Your task
Within the entries below, output exactly the lines between the line containing "The image size is (943, 439)." and the line containing "a station with", inclusive, and omit any picture.

Data supplied
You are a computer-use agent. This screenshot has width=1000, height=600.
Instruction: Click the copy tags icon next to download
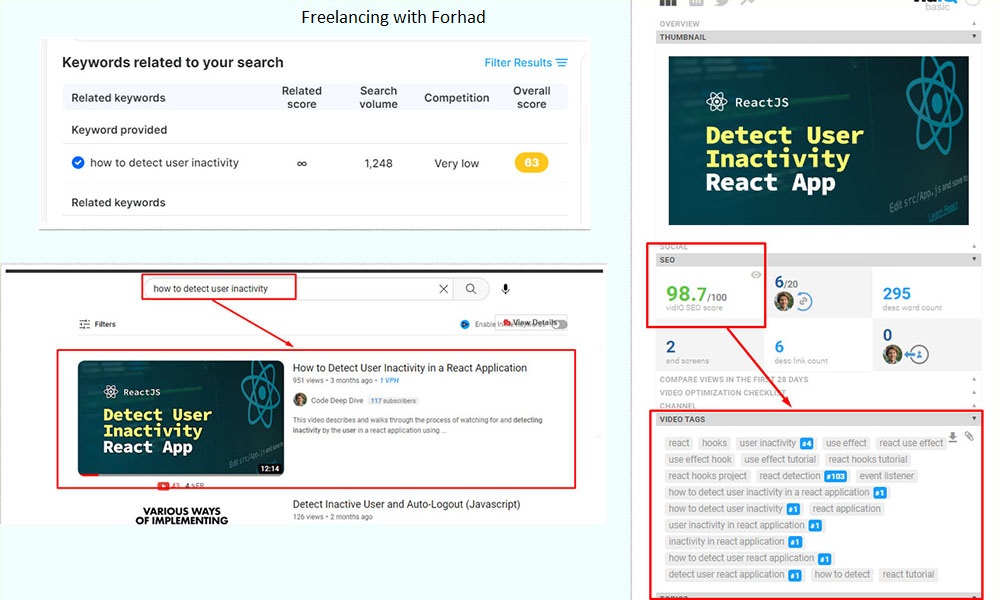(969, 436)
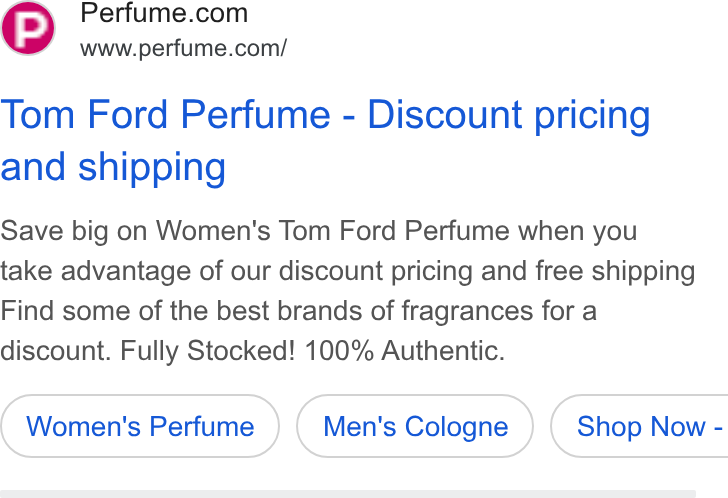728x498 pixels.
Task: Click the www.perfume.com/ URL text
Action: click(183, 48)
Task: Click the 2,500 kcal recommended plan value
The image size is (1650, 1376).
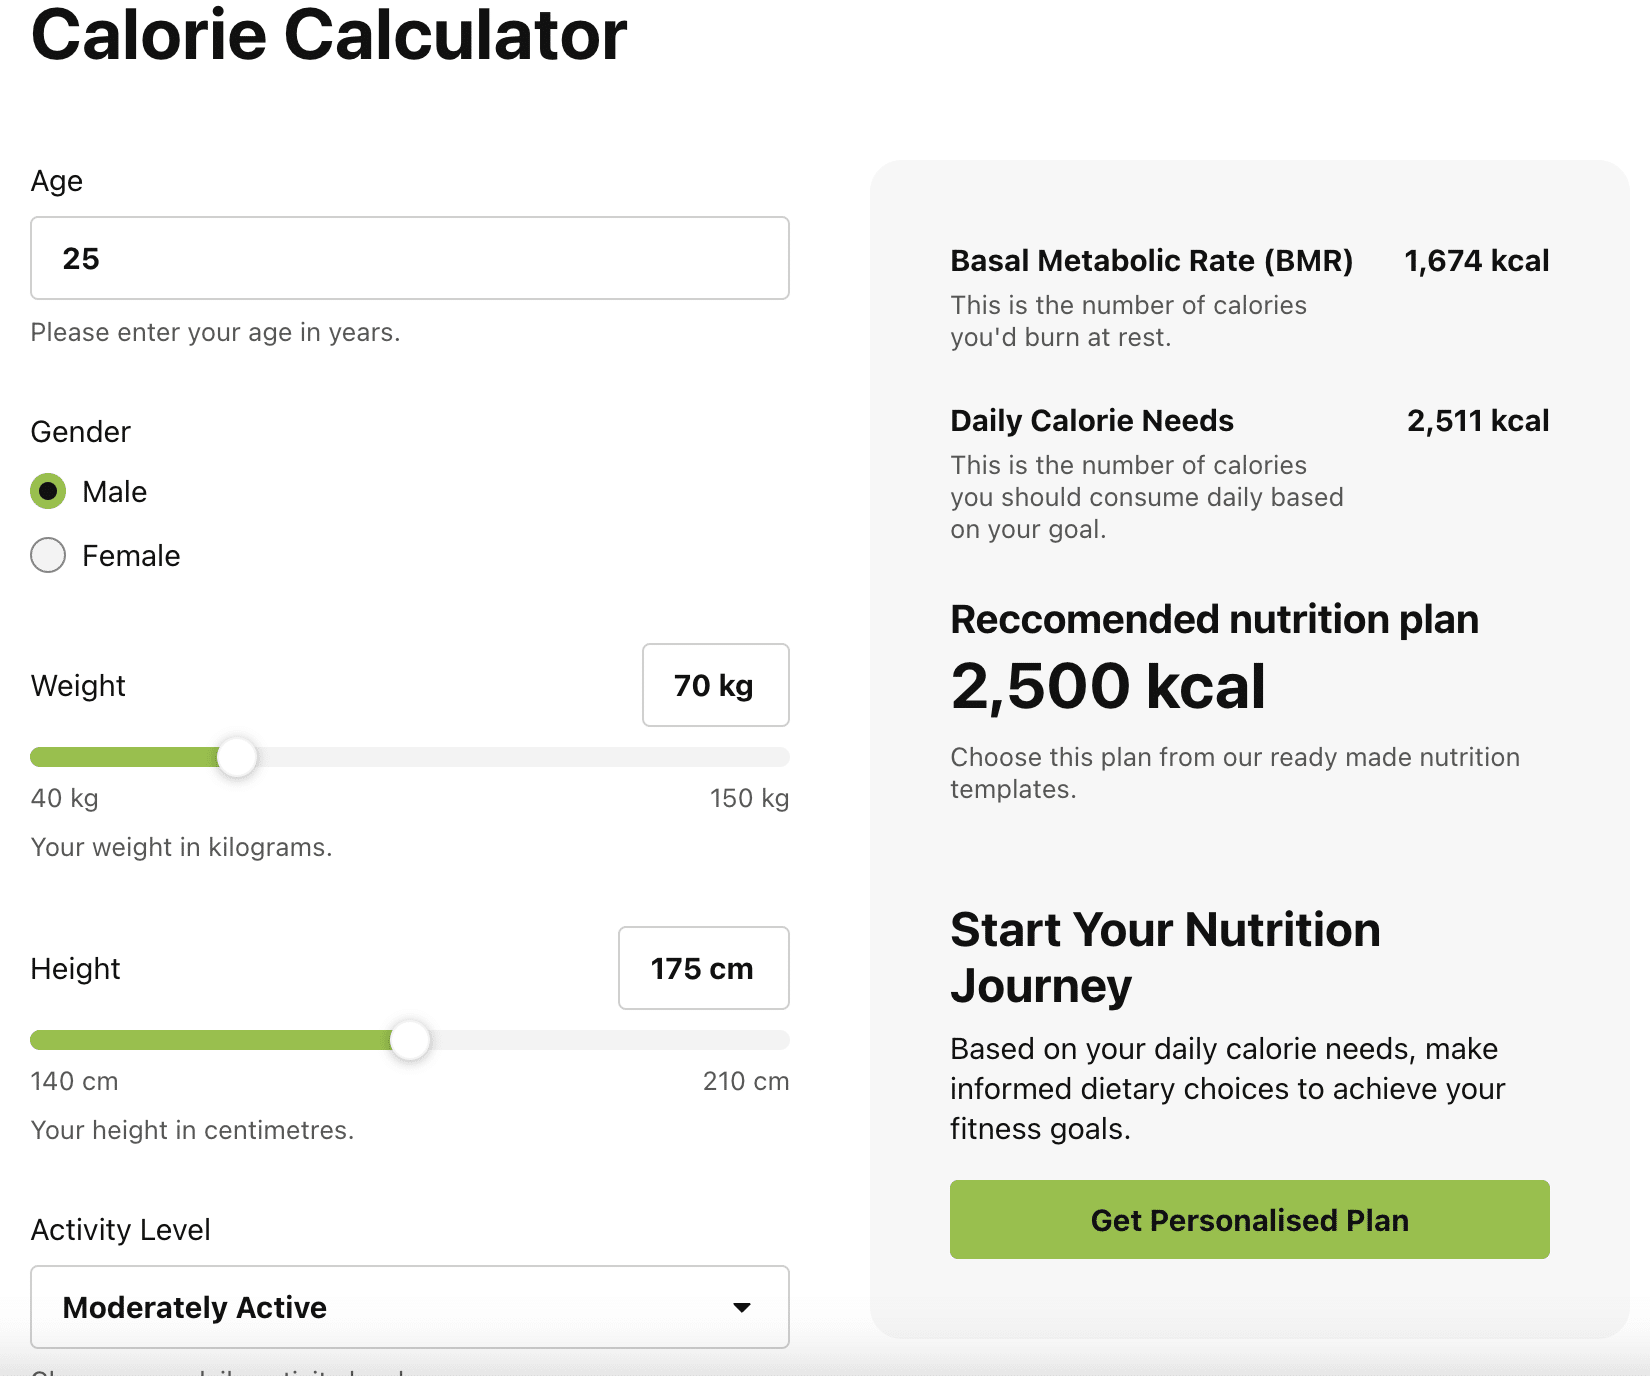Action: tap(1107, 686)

...

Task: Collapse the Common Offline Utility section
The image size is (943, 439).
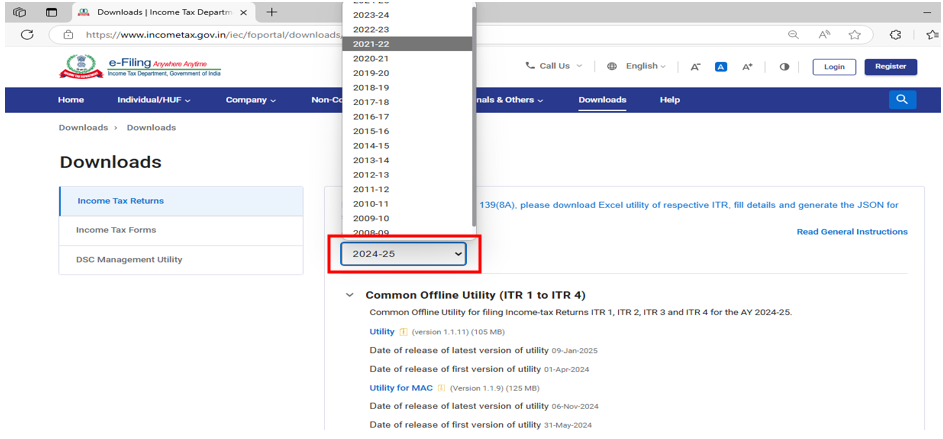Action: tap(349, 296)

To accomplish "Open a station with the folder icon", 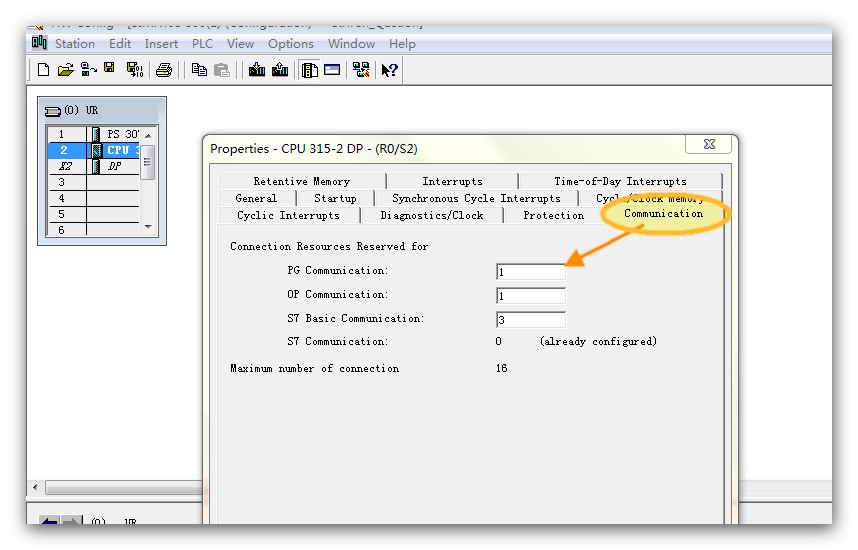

Your solution
The image size is (943, 439).
Action: tap(349, 296)

To accomplish "Open a station with the folder icon", 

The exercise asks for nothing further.